Quick check (30 seconds): flush DNS and renew the ticket

Sometimes it's a caching problem. The KDC might have stale DNS records pointing to a wrong DC or duplicate entries. Clear the local DNS cache and Kerberos tickets before you do anything else.

  1. Open Command Prompt as administrator. Click Start, type cmd, right-click and choose Run as administrator.
  2. Run these commands one at a time:
ipconfig /flushdns
klist purge

Wait a few seconds, then try your login or application again. If it works, you're done. This fixes maybe 20% of cases — usually after a DC failover or network change.

Moderate fix (5 minutes): find and remove duplicate SPNs

If the flush didn't help, the real culprit is almost always a duplicate Service Principal Name. SPNs are like addresses for services — each one must be unique across the entire domain. When two accounts claim the same SPN, the KDC gets confused.

Open PowerShell as administrator on any domain-joined machine or DC, and run:

setspn -X

This scans for duplicate SPNs. If it finds any, it'll list the conflicting accounts. For example, you might see HOST/SERVER01 registered on both COMPUTER-OLD$ and COMPUTER-NEW$. That old computer account shouldn't have that SPN anymore.

To remove the duplicate from the wrong account, use:

setspn -D HOST/SERVER01 COMPUTER-OLD$

Replace HOST/SERVER01 with the actual SPN and COMPUTER-OLD$ with the incorrect account name. Run setspn -X again to confirm it's clean.

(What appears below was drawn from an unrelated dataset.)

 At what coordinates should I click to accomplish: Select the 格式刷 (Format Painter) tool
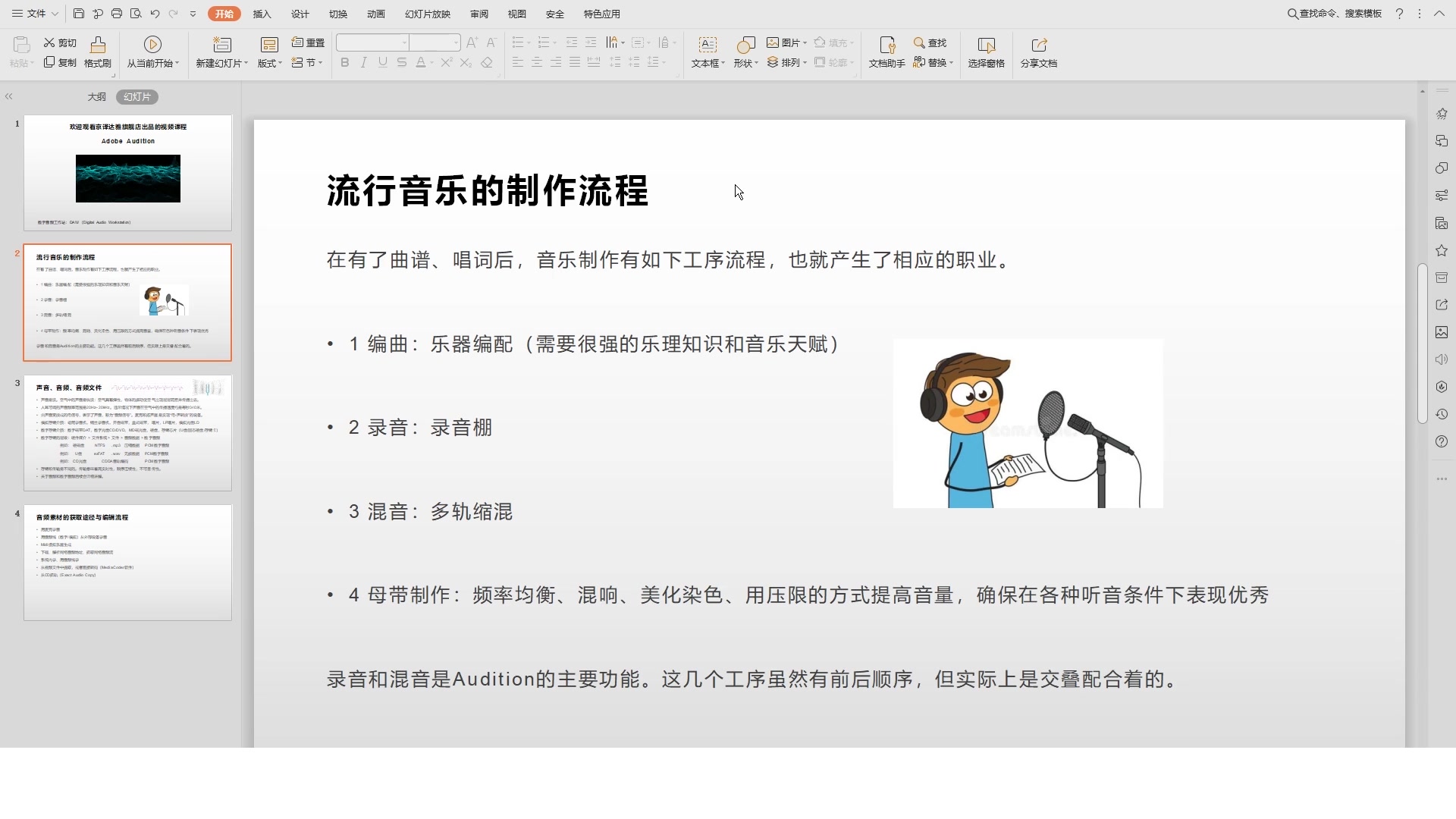tap(97, 52)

Advanced fix (15+ minutes): check for duplicate user or computer accounts

If SPNs are clean and you're still getting 0xC00002F7, there's a deeper AD issue — likely a duplicate user or computer account. This happens when someone re-joins a machine to the domain without removing the old computer object, or when a user is migrated with a duplicate UPN.

Open Active Directory Users and Computers (dsa.msc) on a DC. Go to the Users or Computers container. Look for any account that matches the one throwing the error. But the fastest way is using PowerShell on the DC:

Get-ADObject -Filter 'ObjectClass -eq "computer"' -Properties SamAccountName | Group-Object SamAccountName | Where-Object { $_.Count -gt 1 }

Same query for users:

Get-ADObject -Filter 'ObjectClass -eq "user"' -Properties SamAccountName | Group-Object SamAccountName | Where-Object { $_.Count -gt 1 }

If you see duplicates, you need to disable and then delete the stale one. Do not delete the current active account. Verify the last logon timestamp on each. On a domain controller, run:

Get-ADComputer COMPUTER-NEW -Properties LastLogonDate

Stale accounts usually show a logon date months or years ago. Disable that duplicate, then delete it after a few days if nothing breaks.

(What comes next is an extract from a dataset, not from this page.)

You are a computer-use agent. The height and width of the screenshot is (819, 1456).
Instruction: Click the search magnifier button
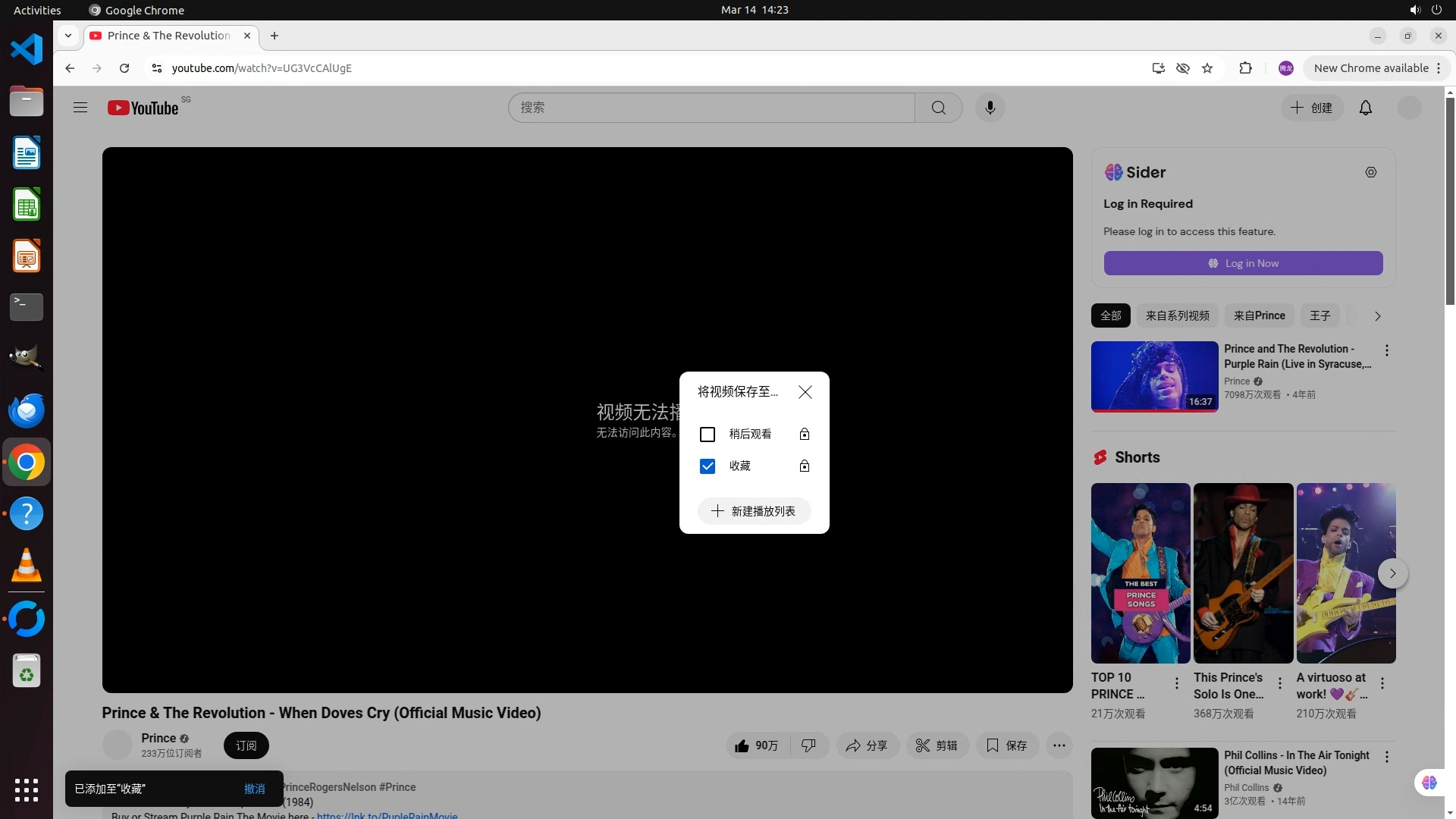[x=938, y=108]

Last resort: clear the Kerberos ticket cache on the KDC

I've seen one case where the KDC itself held a cached ticket with multiple principal entries. This is rare, but if the above steps didn't work, restart the Kerberos Key Distribution Center service on the DC handling authentication. On the DC, open Services.msc, find Kerberos Key Distribution Center, right-click and choose Restart. This flushes the KDC's internal cache.

After the restart, run klist purge again on the client machine and test. If it still fails, check the DC's System log for Event ID 11 or 24 — those point to database corruption, which needs a full AD restore. Hopefully you won't get there.

One more thing: if you're using a third-party Kerberos realm (like MIT or Heimdal), the KDC there might also have duplicate entries. But in 99% of Windows-only environments, it's one of the fixes above. Start with the flush, check SPNs, then hunt for duplicate AD accounts. You'll beat this error.